Our World Premiere!
Well we’ve had the world premiere and I think we all enjoyed it, orchestra and audience.
When we all arrived at 5pm for the run through, the BBC had already set up their equipment and were all ready to go. Nina arrived and we went through the piece and she heard it in its entirety for the first time. Now normally when you get comments on playing they are about making sure that you all play in time with each other. How refreshing then for Nina to ask that the clarinets please try and not play together. My fellow viola and I have had great difficulty with this concept, but it is great to get to decide where in the ‘bar’ you get to play.
Very soon it seemed we had got to 7.10pm and we had rehearsed as much as we could. The audience was starting to arrive and we had our visitors as well. David was having a very busy weekend with the concert in Glasgow due the night after us. Becca Laurence came from Sound and Music and Richard Shaw the Making Music Development Officer Scotland managed along too. Unfortunately Evan Dawson from Making Music in London (who so kindly kept our original application and resubmitted it for this time) couldn’t be with us on the night.

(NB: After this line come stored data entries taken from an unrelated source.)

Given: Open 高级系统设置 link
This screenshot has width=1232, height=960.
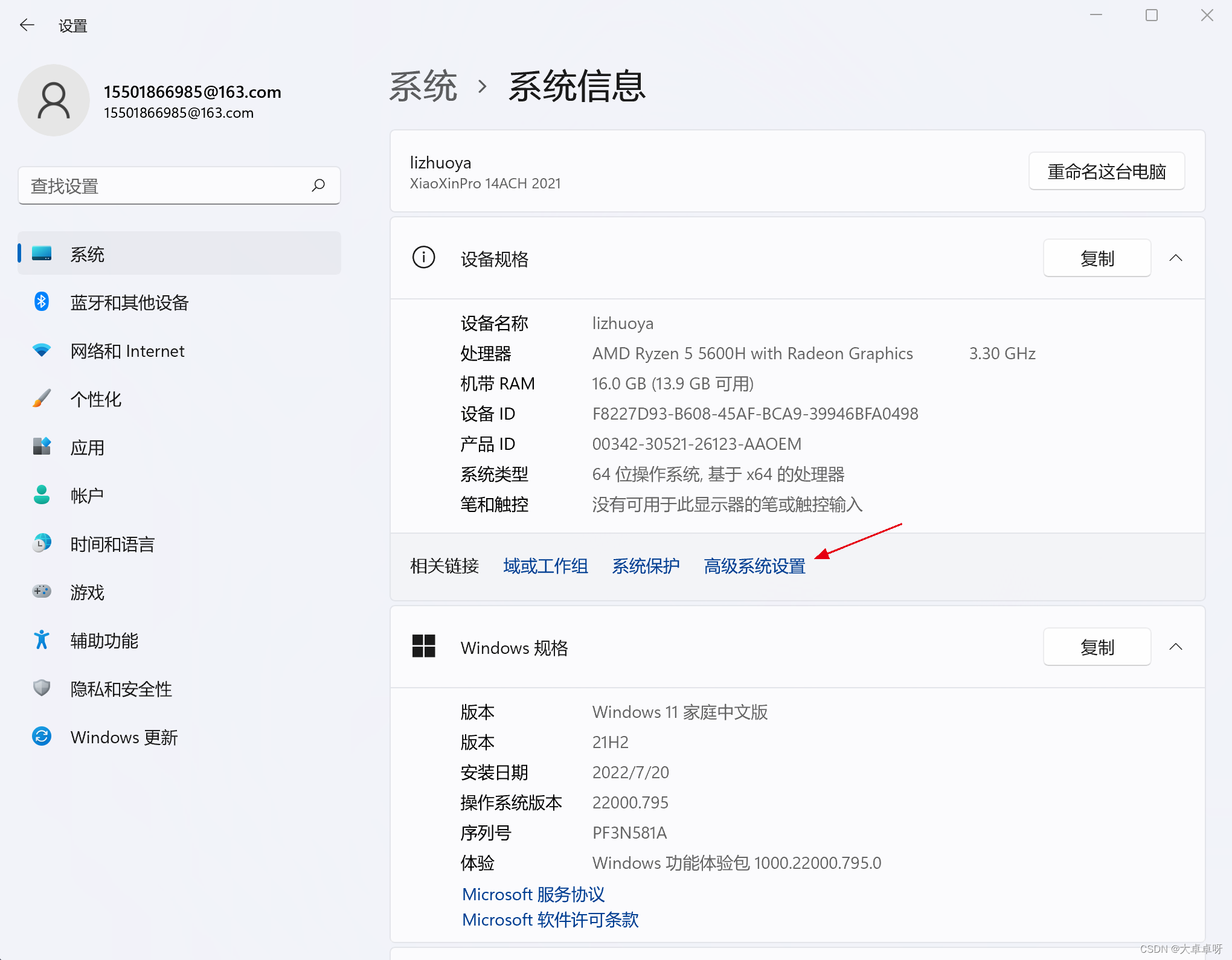Looking at the screenshot, I should pos(754,566).
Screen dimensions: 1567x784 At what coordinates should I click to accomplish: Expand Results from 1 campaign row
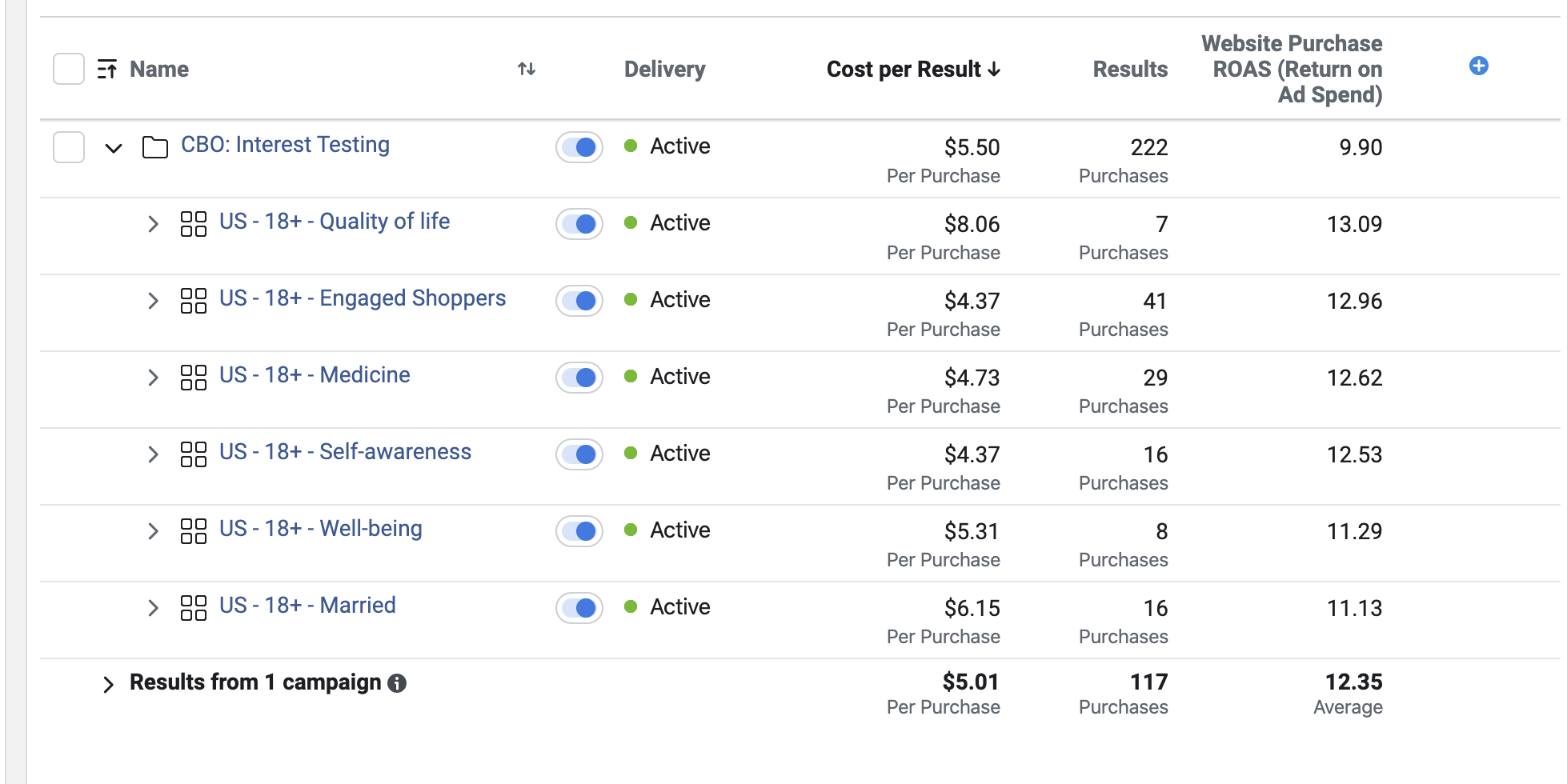109,684
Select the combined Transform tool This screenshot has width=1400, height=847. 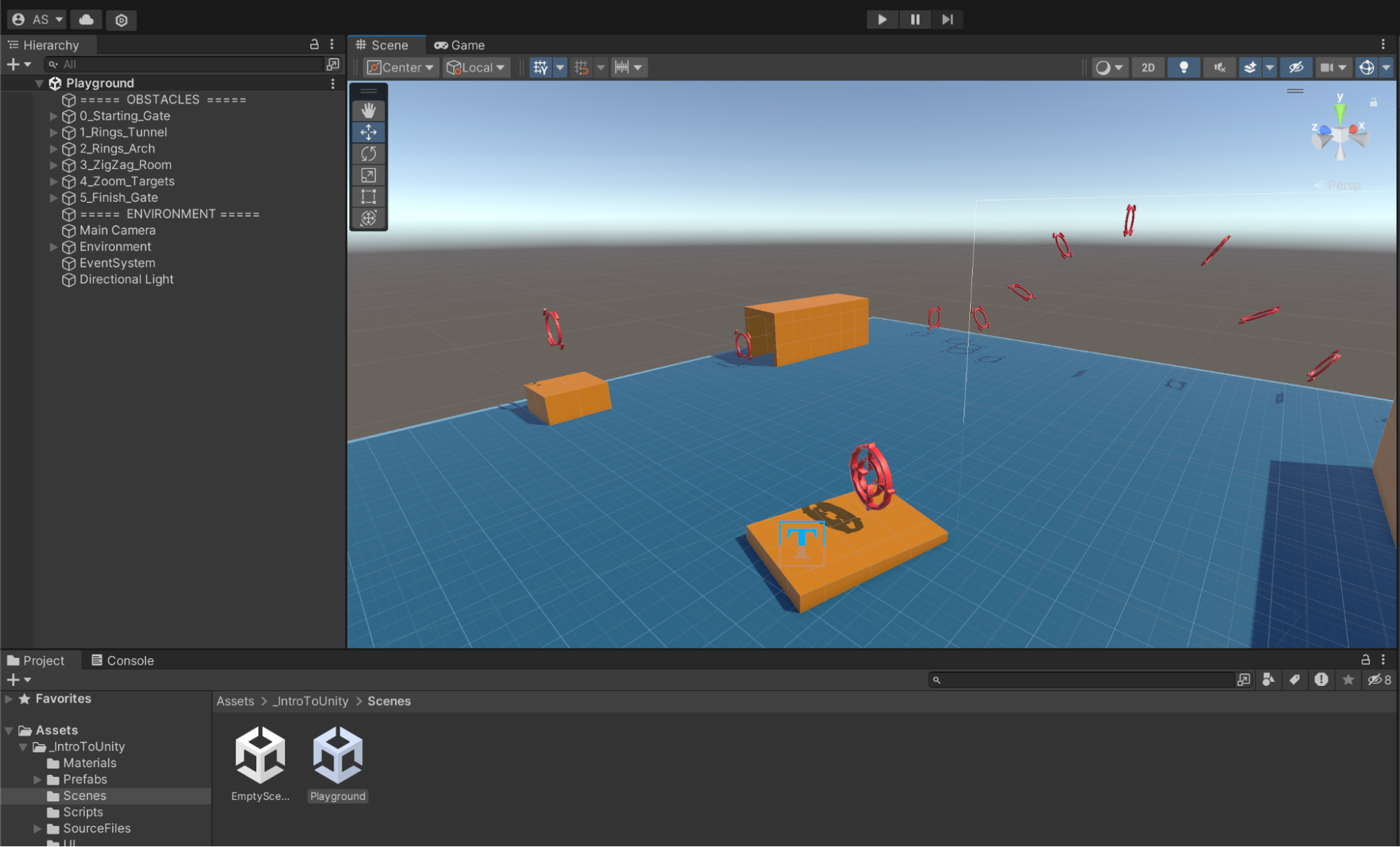(368, 218)
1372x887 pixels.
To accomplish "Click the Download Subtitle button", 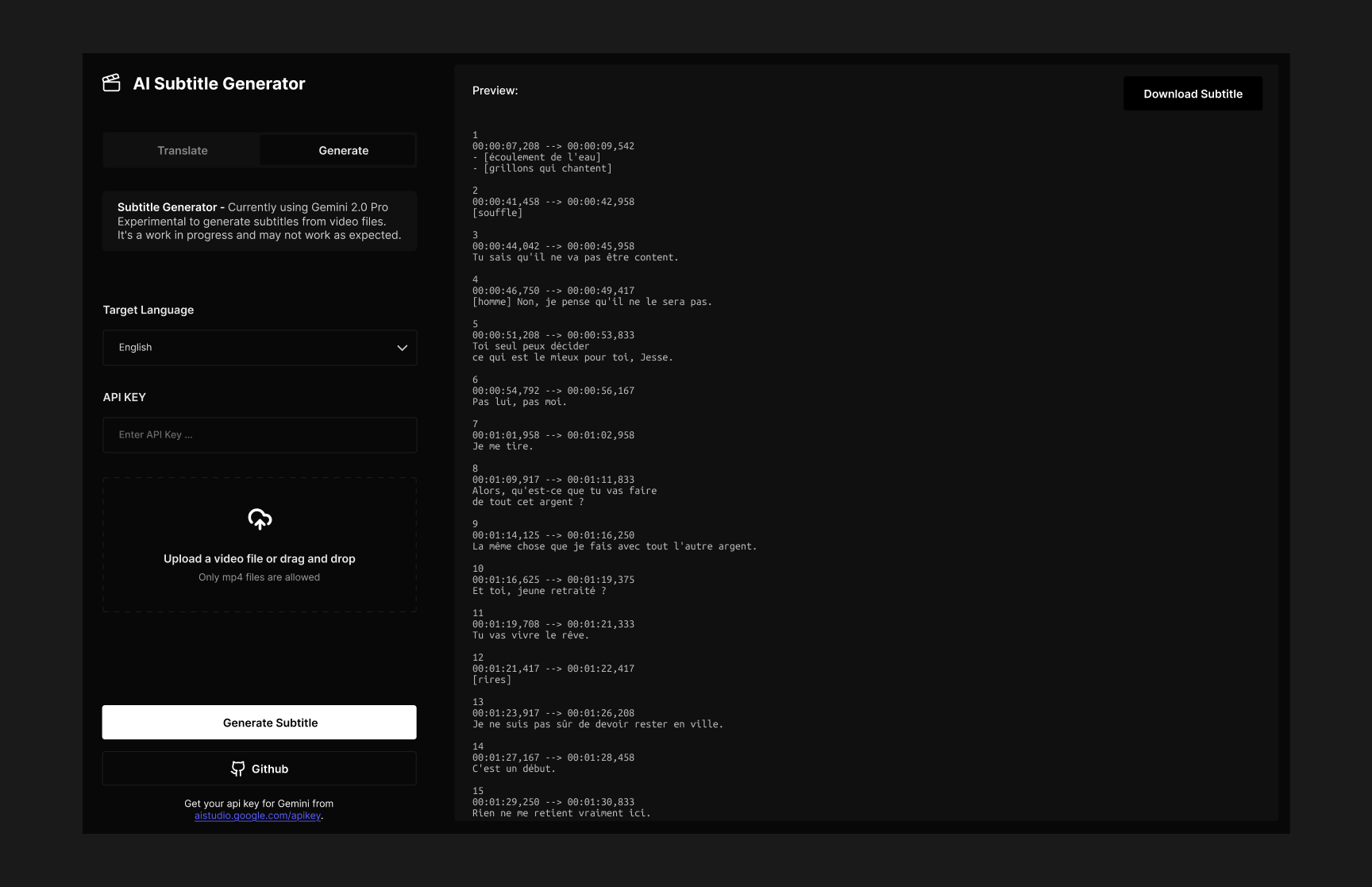I will pyautogui.click(x=1193, y=93).
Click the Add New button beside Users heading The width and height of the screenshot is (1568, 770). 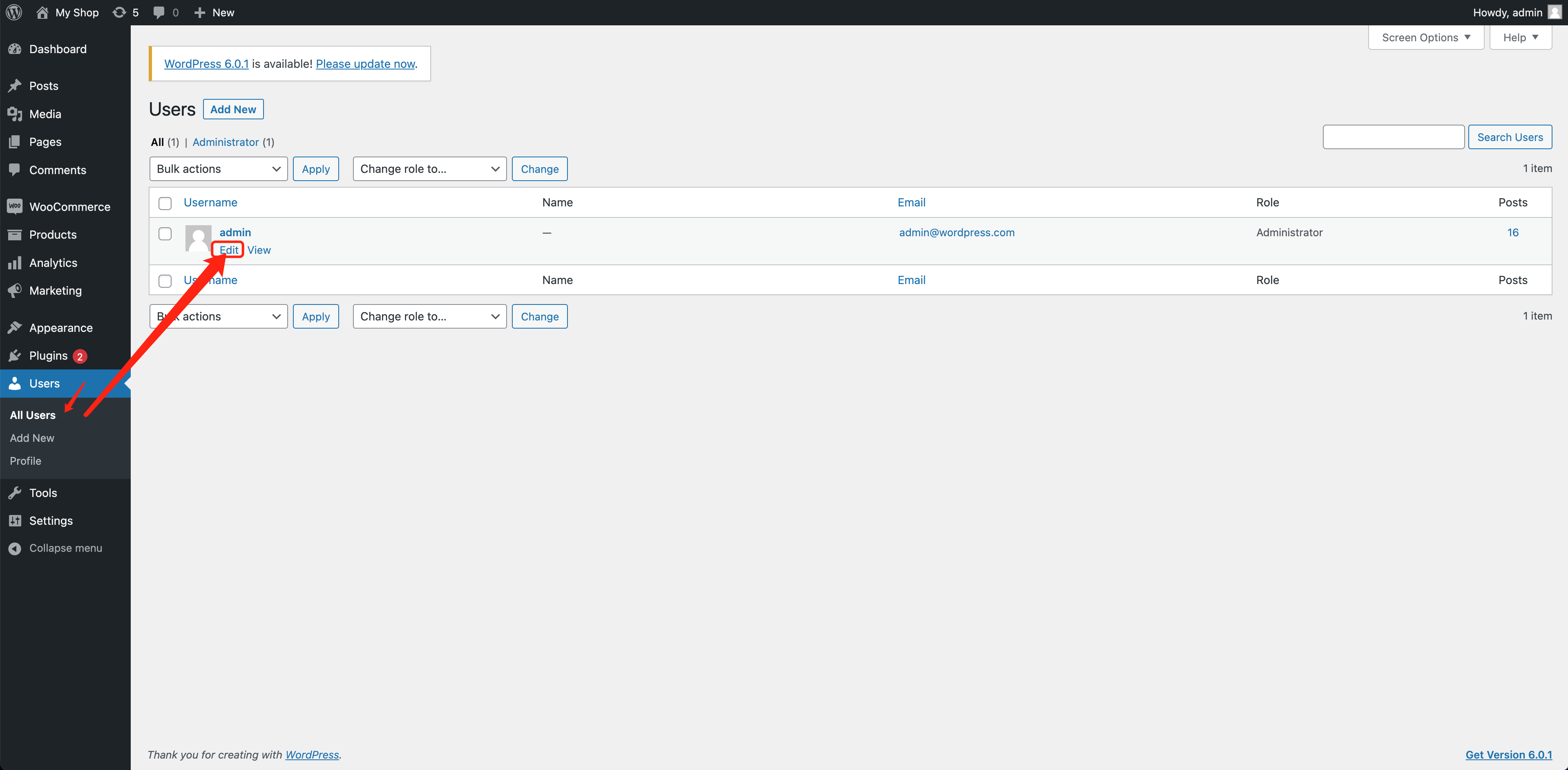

Before we knew it the concert was started. We had Jupiter from the Planets and the Saint-Saens romance for violin (beautifully played by Ali Croal a pupil at Watson’s) and then it was THE piece. We had the slides of our walks on the screen behind us as we played, quite a few of us had taken photos of the walks that Nina had asked us about and it gave us an extra feeling of connecting with the whole experience to have our own walks displayed behind us – that was the only drawback, we couldn’t see them.
All too soon it was over, we had premiered our Book of walks (and enjoyed the experience), the audience applauded, Nina was presented with flowers and we were on to the next piece…
In the interval we had a chance to get feedback from the audience and it was lovely to hear how well the piece had been received. And to hear different views on the music; at rehearsals some had thought that it lacked emotion, but some in the audience hearing it found it very emotional and dark, especially in Industrial ghosts.
And what did the orchestra think in the end? Well we are all really looking forward to hearing it on the radio; you certainly don’t get to hear what it sounds like as a whole when you are sitting in the middle of the orchestra concentrating hard on not playing with your partner. Once we got over the initial shock of not playing conventional bars and techniques the whole experience was a positive one for the orchestra. It made us think about our ideas of what ‘music’ is and what it means to us and it gave us a chance to use our instruments in ways that we would not normally encounter when playing. It’s not every day that you get to work with a composer and have them write something especially for you and it’s an experience I certainly won’t forget.
Thoughts from other members?
‘Well I enjoyed the challenge and I think we did Nina’s piece justice. It will be very interesting to listen to the recorded concert and hear the piece as a whole – it’s hard to tell from within the orchestra what the overall sound is like. I particularly liked the Expanding Sky chapter – very atmospheric, especially near the end.’
’I thought it was really wonderful to work on Nina’s piece. I particularly appreciated the fact that she took our favourite local walks as her starting point which gave the piece a very personal, immediate feel and a relevance to us all. This, her enthusiastic commitment to the project and the end result made it a great experience. I really enjoyed the challenge of following such unfamiliar-looking pages of music! As a fairly new member of the orchestra, I was thrilled to be part of something so refreshingly modern – not my image of an amateur orchestra at all! (Not to dismiss all the other great composers whose work I have been enjoying playing too!)’
‘Although I was a bit unsure about the piece, to say the least, I came to view it with greater sympathy as the rehearsals continued. I believe the composition came together at the performance and that the hard work of both Hector and the orchestra, required for such an unusual challenge, paid off. I do hope that it will be broadcast and look forward to hearing it from the point of view of the audience, either on air or as a CD.’
‘I really enjoyed the challenge of playing Nina’s piece.’
When we initially applied for Adopt a composer we did it in order to celebrate the orchestra’s 80th birthday and unfortunately we weren’t successful that time. We still managed to celebrate a birthday at the concert though! After the interval a big banner mysteriously appeared at the back of the auditorium (I thought I knew everything that was happening that evening but I didn’t know about that). It said ‘Happy 50th Lynda’ and I certainly wasn’t expecting that, or the singing of Happy Birthday that followed, but it was a lovely way to celebrate my birthday. A world premiere and the audience singing me Happy Birthday, that’s a night I will always remember.